A crise aguça o engenho. Sobre isso ninguém tem dúvidas.

É assim em todos os setores e também terá de ser na cultura. O país corta em todas as áreas e, decisivamente, vai desperdiçar muito do que de bom se vinha fazendo, por culpa da eliminação de apoios e desinvestimento nas artes, no teatro, nas letras… Ainda assim, e com engenho, na “província” vão-se produzindo muitas coisas que faz sentido enaltecer.

No TMG, muito para além dos grandes nomes e dos artistas consagrados, é a pequena produção que emerge como elemento diferenciador e alavanca de futuro. Se no final do ano passado, fiquei impressionado pela encenação, interpretação e espaço cénico com que Luciano Amarelo nos presenteou em “D’Abalada” – da autoria de Jorge Palinhos e com música de Kubik, numa produção da “companhia residente” “Projec~” – fiquei, há duas semanas, estupefacto com “Fragas”, também do “Projec~”. Esta última produção levou-me ao palco, literalmente, porque foi ali que tudo se passou: A encenação do guardense João Neca colocou o público no palco, para desfrutar das palavras de Torga, sentir o sofrimento de uma mãe e a dor do seu filho, numa admirável interpretação de Sílvia Brito e um espantoso desempenho do jovem António Rebelo (mais um artista guardense a despontar). E, ainda este mês, “Pela mão de Carolina Beatriz Ângelo” fomos conhecer a história, o ambiente social, a vida, a luta da primeira mulher portuguesa a votar, a médica republicana, natural da Guarda, que aos poucos e com a ajuda de “leituras”, como as que de forma intensa e empolgante, Américo Rodrigues, Fátima Freitas, Élia Fernandes e Helena Neves encenaram. É assim, ou é também assim, que a Guarda tem a ganhar ao investir na cultura: a projeção de novos artistas, novos criadores, novos intérpretes e encenadores, naturais da cidade e região. Talvez porque a crise seja uma oportunidade. Ou simplesmente porque a qualidade nasce onde se semeia para colher.
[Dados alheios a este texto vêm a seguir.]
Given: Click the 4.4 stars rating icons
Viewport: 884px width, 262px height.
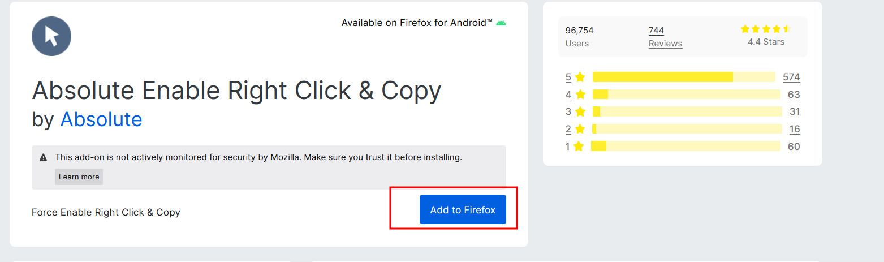Looking at the screenshot, I should click(766, 29).
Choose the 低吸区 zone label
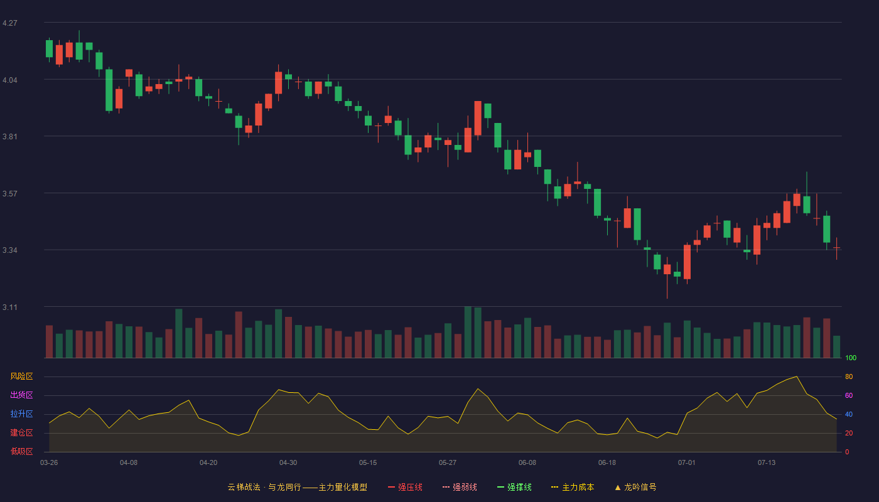This screenshot has width=879, height=502. (x=21, y=451)
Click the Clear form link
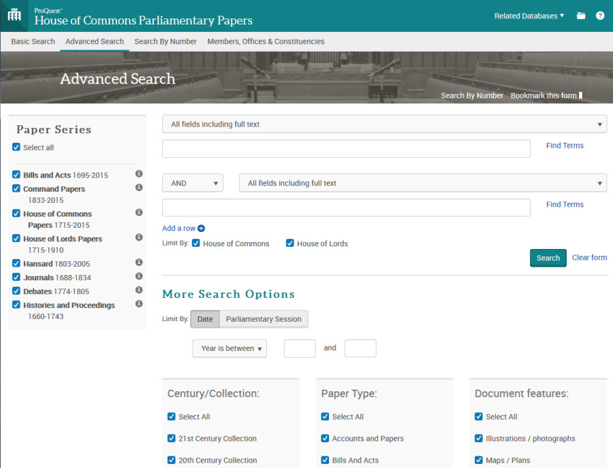Screen dimensions: 613x468 (x=588, y=257)
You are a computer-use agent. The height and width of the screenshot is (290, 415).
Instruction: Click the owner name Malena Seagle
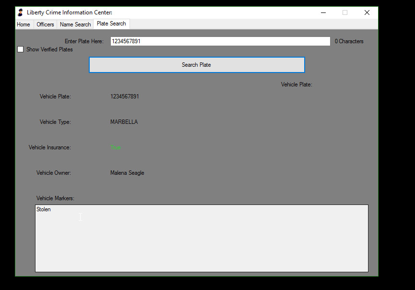[x=127, y=173]
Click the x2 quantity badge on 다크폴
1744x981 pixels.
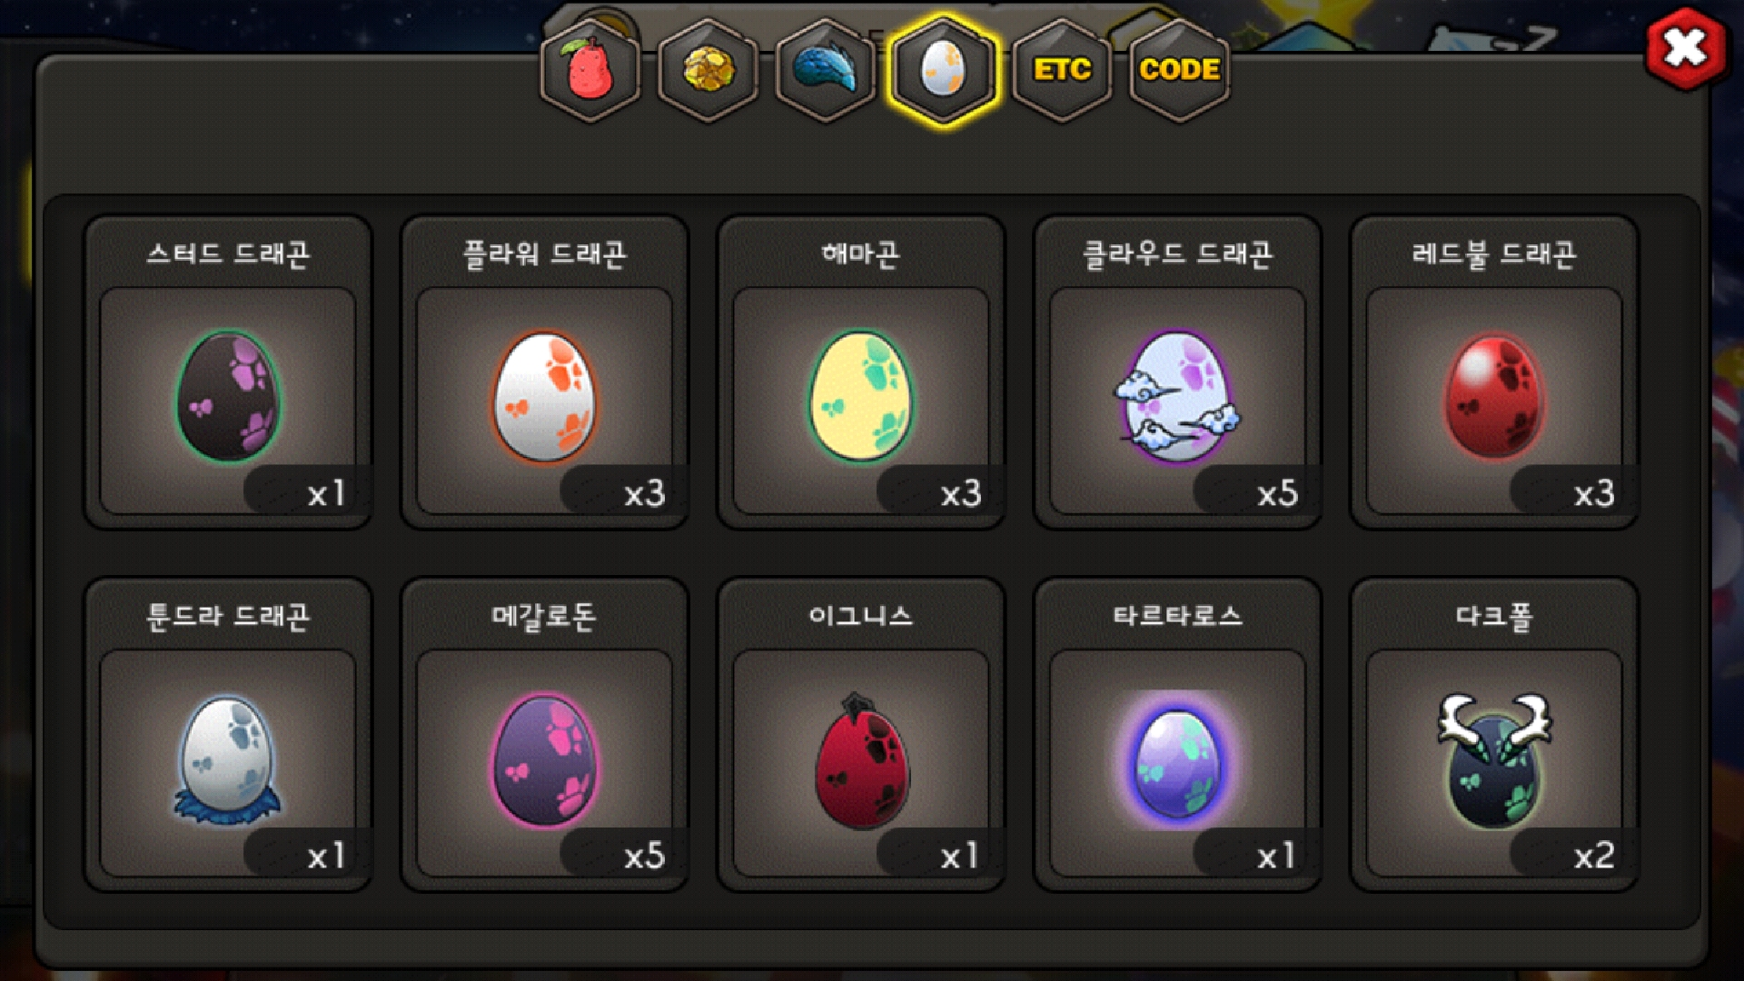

A programação de abril a junho do TMG vai ter Rodrigo Leão, David Fonseca e Jorge Palma… Grandes nomes que fazem um excelente cartaz, mas não ofuscam o emergir de jovens com talento que também já conquistaram um lugar na programação do TMG.

É para isto que existe aquela infraestrutura: para não ficarmos privados de grandes espetáculos ou grandes concertos por vivermos no interior; é para que os que são de “cá” e querem “cá viver” tenham uma oportunidade, direito a crescer na sua arte, espaço para singrar e conviver com os melhores. A cultura também é uma indústria e uma oportunidade de desenvolvimento.